Part of the debate – in the House of Lords at 3:13 pm on 19 June 2006.
My Lords, I do not think that anybody has ever had a death certificate with the words "passive smoking" on it. I agree that heavy, active smoking is dangerous—although not everybody is affected by it because it depends on one's genes—but the danger of passive smoking is, as yet, unproven. There is bound to be a slight risk, but I do not think that it is very great.
To return to the amendment, the Minister will no doubt argue that the amendments are too narrowly drawn and therefore somewhat illogical. Why confine the Liberal approach—using "liberal" in both senses of the term—to places where food is served? I would agree, but that can easily be rectified at Third Reading or when the Bill returns to the other place. The principle is the important point. Under the arrangement proposed by the amendment, all employees would be protected from risk because no permission would be granted unless the room was totally segregated and sealed off and there was ventilation. That answers the point made by the noble Lord, Lord Walton. That protection would be at the cost of minor inconvenience to smokers, because they would either have to collect their food from a buffet and carry it to the smoking area, or there would have to be an updated version of the 19th century dumb waiter if they wanted to smoke at the table. Actually, I believe that in 90 per cent of cases people would not wish to smoke at the table and would be perfectly happy to eat their meal with non-smokers and then retire to a separate smoking room for a cigarette or cigar, coffee and, possibly, something stronger. In that way, although the restaurant, pub or hotel would have had to go to some trouble and expense to provide a fully sealed and well ventilated smoking room, everybody ends up a winner and there are no losers.
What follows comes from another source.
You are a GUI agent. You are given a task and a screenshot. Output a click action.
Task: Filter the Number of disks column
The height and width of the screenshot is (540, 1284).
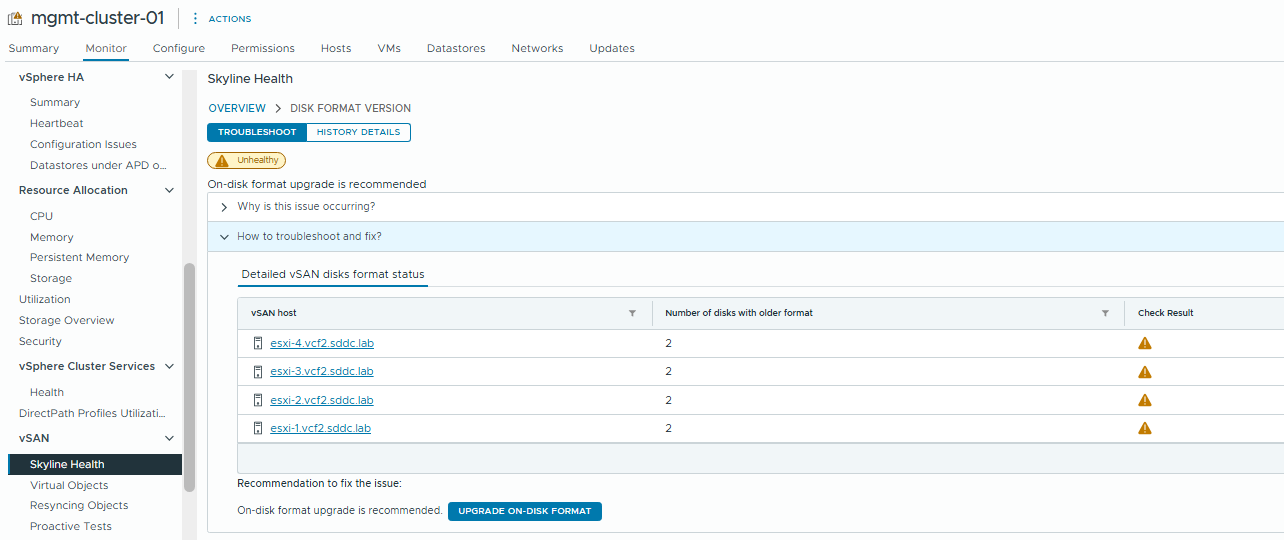[x=1105, y=313]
Rather than tamely following in the footsteps of New York City, California and a couple of other places in the United States that seem to have been seized by a modern form of puritan zealotry in matters of health, reminiscent of the disastrous experiment of prohibition about 80 years ago, we would do far better to emulate the Scandinavians. Indeed, the Government's marginally more liberal original proposals went, to some extent, in that direction before they were messed up on the Floor of the other place. Nobody could accuse the Scandinavians of being politically incorrect or in the slightest degree lax where health and safety are concerned; they are quite the contrary. Yet even the Scandinavians recognise that smokers deserve a fair deal and therefore they allow separate smoking rooms and smoking areas, provided that they are fully segregated. In that way, nobody loses out. That is surely far more in tune with our tradition of fair play than the puritanical absolutism we see across the Atlantic, an absolutism that is quite unnecessary for the purpose of protecting employees.